Provided material →
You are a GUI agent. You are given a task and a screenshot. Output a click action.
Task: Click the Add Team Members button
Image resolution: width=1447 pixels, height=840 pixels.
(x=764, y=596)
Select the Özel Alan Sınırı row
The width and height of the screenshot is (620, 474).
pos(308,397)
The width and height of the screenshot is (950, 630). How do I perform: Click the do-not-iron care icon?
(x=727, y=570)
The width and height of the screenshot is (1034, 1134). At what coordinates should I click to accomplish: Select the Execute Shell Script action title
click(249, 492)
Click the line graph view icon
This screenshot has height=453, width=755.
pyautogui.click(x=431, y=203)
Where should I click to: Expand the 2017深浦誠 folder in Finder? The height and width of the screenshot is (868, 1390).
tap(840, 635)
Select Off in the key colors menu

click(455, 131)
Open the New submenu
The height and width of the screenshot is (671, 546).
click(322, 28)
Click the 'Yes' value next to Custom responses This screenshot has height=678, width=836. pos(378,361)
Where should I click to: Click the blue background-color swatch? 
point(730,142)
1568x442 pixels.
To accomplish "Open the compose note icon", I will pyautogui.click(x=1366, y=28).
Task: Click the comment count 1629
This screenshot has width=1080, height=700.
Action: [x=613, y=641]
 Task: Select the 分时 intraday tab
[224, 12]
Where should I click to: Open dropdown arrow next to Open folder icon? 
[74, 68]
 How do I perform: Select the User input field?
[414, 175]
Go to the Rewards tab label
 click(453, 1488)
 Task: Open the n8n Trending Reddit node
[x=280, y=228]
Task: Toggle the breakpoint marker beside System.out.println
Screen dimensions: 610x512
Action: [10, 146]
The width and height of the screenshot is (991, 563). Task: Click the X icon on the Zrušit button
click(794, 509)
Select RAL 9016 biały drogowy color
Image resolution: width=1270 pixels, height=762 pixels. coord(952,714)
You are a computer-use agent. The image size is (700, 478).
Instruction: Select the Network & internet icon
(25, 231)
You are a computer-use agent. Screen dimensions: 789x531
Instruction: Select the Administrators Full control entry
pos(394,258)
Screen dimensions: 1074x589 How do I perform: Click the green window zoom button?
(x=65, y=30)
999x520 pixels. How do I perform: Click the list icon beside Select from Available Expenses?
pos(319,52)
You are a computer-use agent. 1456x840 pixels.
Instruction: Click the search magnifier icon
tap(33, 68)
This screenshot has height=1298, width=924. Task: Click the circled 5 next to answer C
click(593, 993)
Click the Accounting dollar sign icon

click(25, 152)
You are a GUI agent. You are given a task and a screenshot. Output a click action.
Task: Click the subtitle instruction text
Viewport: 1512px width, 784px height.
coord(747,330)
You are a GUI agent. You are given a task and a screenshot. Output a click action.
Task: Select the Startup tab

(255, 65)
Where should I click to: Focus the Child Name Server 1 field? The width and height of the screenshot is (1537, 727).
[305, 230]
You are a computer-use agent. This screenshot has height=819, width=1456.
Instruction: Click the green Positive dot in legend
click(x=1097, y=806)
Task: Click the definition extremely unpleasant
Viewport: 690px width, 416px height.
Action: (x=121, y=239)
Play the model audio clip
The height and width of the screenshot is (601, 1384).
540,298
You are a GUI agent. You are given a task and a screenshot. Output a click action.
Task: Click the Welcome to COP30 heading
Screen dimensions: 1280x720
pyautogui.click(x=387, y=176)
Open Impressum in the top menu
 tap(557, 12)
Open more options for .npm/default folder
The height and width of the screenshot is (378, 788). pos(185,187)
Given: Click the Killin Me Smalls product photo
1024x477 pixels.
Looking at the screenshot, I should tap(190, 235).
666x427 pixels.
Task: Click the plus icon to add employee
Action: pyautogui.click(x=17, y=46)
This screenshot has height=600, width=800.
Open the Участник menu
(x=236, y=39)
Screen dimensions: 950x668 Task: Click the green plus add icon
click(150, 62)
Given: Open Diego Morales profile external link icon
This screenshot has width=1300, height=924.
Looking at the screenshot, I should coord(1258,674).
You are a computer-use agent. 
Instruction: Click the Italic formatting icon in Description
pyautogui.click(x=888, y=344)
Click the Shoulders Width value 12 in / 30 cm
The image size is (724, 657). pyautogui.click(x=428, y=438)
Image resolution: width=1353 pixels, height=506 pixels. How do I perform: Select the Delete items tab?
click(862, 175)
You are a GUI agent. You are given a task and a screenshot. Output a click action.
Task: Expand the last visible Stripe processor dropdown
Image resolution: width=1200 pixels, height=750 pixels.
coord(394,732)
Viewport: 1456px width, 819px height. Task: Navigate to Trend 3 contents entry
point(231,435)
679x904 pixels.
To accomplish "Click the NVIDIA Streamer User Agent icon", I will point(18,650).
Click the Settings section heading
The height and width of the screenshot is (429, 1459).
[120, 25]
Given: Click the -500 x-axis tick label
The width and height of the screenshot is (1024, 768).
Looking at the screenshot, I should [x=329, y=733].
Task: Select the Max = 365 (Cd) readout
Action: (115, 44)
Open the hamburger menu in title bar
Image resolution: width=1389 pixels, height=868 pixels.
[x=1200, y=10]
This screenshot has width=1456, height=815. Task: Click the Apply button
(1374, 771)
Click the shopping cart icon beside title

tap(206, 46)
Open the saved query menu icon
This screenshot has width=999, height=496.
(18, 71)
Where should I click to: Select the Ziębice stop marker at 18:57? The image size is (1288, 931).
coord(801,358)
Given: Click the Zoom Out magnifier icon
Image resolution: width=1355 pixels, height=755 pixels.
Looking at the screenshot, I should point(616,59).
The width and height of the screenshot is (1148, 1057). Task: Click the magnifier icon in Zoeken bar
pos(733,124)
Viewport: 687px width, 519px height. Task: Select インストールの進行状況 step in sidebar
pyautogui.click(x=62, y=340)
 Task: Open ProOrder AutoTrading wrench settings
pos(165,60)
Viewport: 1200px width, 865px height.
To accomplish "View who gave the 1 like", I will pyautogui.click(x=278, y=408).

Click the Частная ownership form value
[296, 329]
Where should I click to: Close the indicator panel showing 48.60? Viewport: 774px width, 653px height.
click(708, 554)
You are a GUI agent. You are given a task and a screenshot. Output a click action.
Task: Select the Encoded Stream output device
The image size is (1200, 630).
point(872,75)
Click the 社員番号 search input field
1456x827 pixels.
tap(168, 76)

Given task →
Rewrite all the items above, switching every "Where should I click to" to "Which spot should I click to" and keeping everything else unchanged.

Task response →
You are a GUI agent. You are given a task and a screenshot. Output a click action.
Task: Click the Add Team Members button
Image resolution: width=1447 pixels, height=840 pixels.
(x=764, y=596)
Select the Özel Alan Sınırı row
The width and height of the screenshot is (620, 474).
pos(308,397)
The width and height of the screenshot is (950, 630). How do I perform: Click the do-not-iron care icon?
(x=727, y=570)
The width and height of the screenshot is (1034, 1134). At what coordinates should I click to accomplish: Select the Execute Shell Script action title
click(249, 492)
Click the line graph view icon
This screenshot has height=453, width=755.
pyautogui.click(x=431, y=203)
Which spot should I click to: Expand the 2017深浦誠 folder in Finder? The height and width of the screenshot is (868, 1390).
tap(840, 635)
Select Off in the key colors menu

click(455, 131)
Open the New submenu
The height and width of the screenshot is (671, 546).
click(322, 28)
Click the 'Yes' value next to Custom responses This screenshot has height=678, width=836. pos(378,361)
Which spot should I click to: Click the blue background-color swatch? 
point(730,142)
1568x442 pixels.
To accomplish "Open the compose note icon", I will pyautogui.click(x=1366, y=28).
Task: Click the comment count 1629
This screenshot has width=1080, height=700.
Action: [x=613, y=641]
 Task: Select the 分时 intraday tab
[224, 12]
Which spot should I click to: Open dropdown arrow next to Open folder icon? 
[74, 68]
 How do I perform: Select the User input field?
[414, 175]
Go to the Rewards tab label
 click(453, 1488)
 Task: Open the n8n Trending Reddit node
[x=280, y=228]
Task: Toggle the breakpoint marker beside System.out.println
Screen dimensions: 610x512
Action: [10, 146]
The width and height of the screenshot is (991, 563). Task: Click the X icon on the Zrušit button
click(794, 509)
Select RAL 9016 biały drogowy color
Image resolution: width=1270 pixels, height=762 pixels. coord(952,714)
You are a computer-use agent. The image size is (700, 478).
Instruction: Select the Network & internet icon
(25, 231)
You are a computer-use agent. Screen dimensions: 789x531
Instruction: Select the Administrators Full control entry
pos(394,258)
Screen dimensions: 1074x589 How do I perform: Click the green window zoom button?
(x=65, y=30)
999x520 pixels. How do I perform: Click the list icon beside Select from Available Expenses?
pos(319,52)
You are a computer-use agent. 1456x840 pixels.
Instruction: Click the search magnifier icon
tap(33, 68)
This screenshot has height=1298, width=924. Task: Click the circled 5 next to answer C
click(593, 993)
Click the Accounting dollar sign icon

click(25, 152)
You are a GUI agent. You are given a task and a screenshot. Output a click action.
Task: Click the subtitle instruction text
Viewport: 1512px width, 784px height.
coord(747,330)
You are a GUI agent. You are given a task and a screenshot. Output a click action.
Task: Select the Startup tab

(255, 65)
Which spot should I click to: Focus the Child Name Server 1 field? The width and height of the screenshot is (1537, 727).
[305, 230]
You are a computer-use agent. This screenshot has height=819, width=1456.
Instruction: Click the green Positive dot in legend
click(x=1097, y=806)
Task: Click the definition extremely unpleasant
Viewport: 690px width, 416px height.
Action: (x=121, y=239)
Play the model audio clip
The height and width of the screenshot is (601, 1384).
540,298
You are a GUI agent. You are given a task and a screenshot. Output a click action.
Task: Click the Welcome to COP30 heading
Screen dimensions: 1280x720
pyautogui.click(x=387, y=176)
Open Impressum in the top menu
 tap(557, 12)
Open more options for .npm/default folder
The height and width of the screenshot is (378, 788). pos(185,187)
Given: Click the Killin Me Smalls product photo
1024x477 pixels.
Looking at the screenshot, I should tap(190, 235).
666x427 pixels.
Task: Click the plus icon to add employee
Action: pyautogui.click(x=17, y=46)
This screenshot has height=600, width=800.
Open the Участник menu
(x=236, y=39)
Screen dimensions: 950x668 Task: Click the green plus add icon
click(150, 62)
Given: Open Diego Morales profile external link icon
This screenshot has width=1300, height=924.
Looking at the screenshot, I should coord(1258,674).
You are a computer-use agent. 
Instruction: Click the Italic formatting icon in Description
pyautogui.click(x=888, y=344)
Click the Shoulders Width value 12 in / 30 cm
The image size is (724, 657). pyautogui.click(x=428, y=438)
Image resolution: width=1353 pixels, height=506 pixels. How do I perform: Select the Delete items tab?
click(862, 175)
You are a GUI agent. You are given a task and a screenshot. Output a click action.
Task: Expand the last visible Stripe processor dropdown
Image resolution: width=1200 pixels, height=750 pixels.
coord(394,732)
Viewport: 1456px width, 819px height. Task: Navigate to Trend 3 contents entry
point(231,435)
679x904 pixels.
To accomplish "Click the NVIDIA Streamer User Agent icon", I will point(18,650).
Click the Settings section heading
The height and width of the screenshot is (429, 1459).
[120, 25]
Given: Click the -500 x-axis tick label
The width and height of the screenshot is (1024, 768).
Looking at the screenshot, I should [x=329, y=733].
Task: Select the Max = 365 (Cd) readout
Action: (115, 44)
Open the hamburger menu in title bar
Image resolution: width=1389 pixels, height=868 pixels.
[x=1200, y=10]
This screenshot has width=1456, height=815. Task: Click the Apply button
(1374, 771)
Click the shopping cart icon beside title

tap(206, 46)
Open the saved query menu icon
This screenshot has width=999, height=496.
(18, 71)
Which spot should I click to: Select the Ziębice stop marker at 18:57? The image size is (1288, 931).
coord(801,358)
Given: Click the Zoom Out magnifier icon
Image resolution: width=1355 pixels, height=755 pixels.
Looking at the screenshot, I should point(616,59).
The width and height of the screenshot is (1148, 1057). Task: Click the magnifier icon in Zoeken bar
pos(733,124)
Viewport: 687px width, 519px height. Task: Select インストールの進行状況 step in sidebar
pyautogui.click(x=62, y=340)
 Task: Open ProOrder AutoTrading wrench settings
pos(165,60)
Viewport: 1200px width, 865px height.
To accomplish "View who gave the 1 like", I will pyautogui.click(x=278, y=408).

Click the Частная ownership form value
[296, 329]
Which spot should I click to: Close the indicator panel showing 48.60? Viewport: 774px width, 653px height.
click(708, 554)
You are a GUI agent. You are given a task and a screenshot. Output a click action.
Task: Select the Encoded Stream output device
The image size is (1200, 630).
point(872,75)
Click the 社員番号 search input field
1456x827 pixels.
tap(168, 76)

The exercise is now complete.